### Available records
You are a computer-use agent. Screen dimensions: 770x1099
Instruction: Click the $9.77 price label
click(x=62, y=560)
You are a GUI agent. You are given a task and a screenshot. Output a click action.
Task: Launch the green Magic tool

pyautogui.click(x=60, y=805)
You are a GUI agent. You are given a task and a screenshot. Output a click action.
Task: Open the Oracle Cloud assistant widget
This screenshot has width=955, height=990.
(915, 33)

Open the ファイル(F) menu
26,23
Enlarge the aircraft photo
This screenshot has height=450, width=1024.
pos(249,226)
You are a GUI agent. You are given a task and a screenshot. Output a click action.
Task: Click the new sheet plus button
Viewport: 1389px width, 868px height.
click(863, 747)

### Aim of the task
Copy every line from the rows above that contains the string "height". Case counts.

### Answer below
This screenshot has width=955, height=990.
This screenshot has height=450, width=1024.
Viewport: 1389px width, 868px height.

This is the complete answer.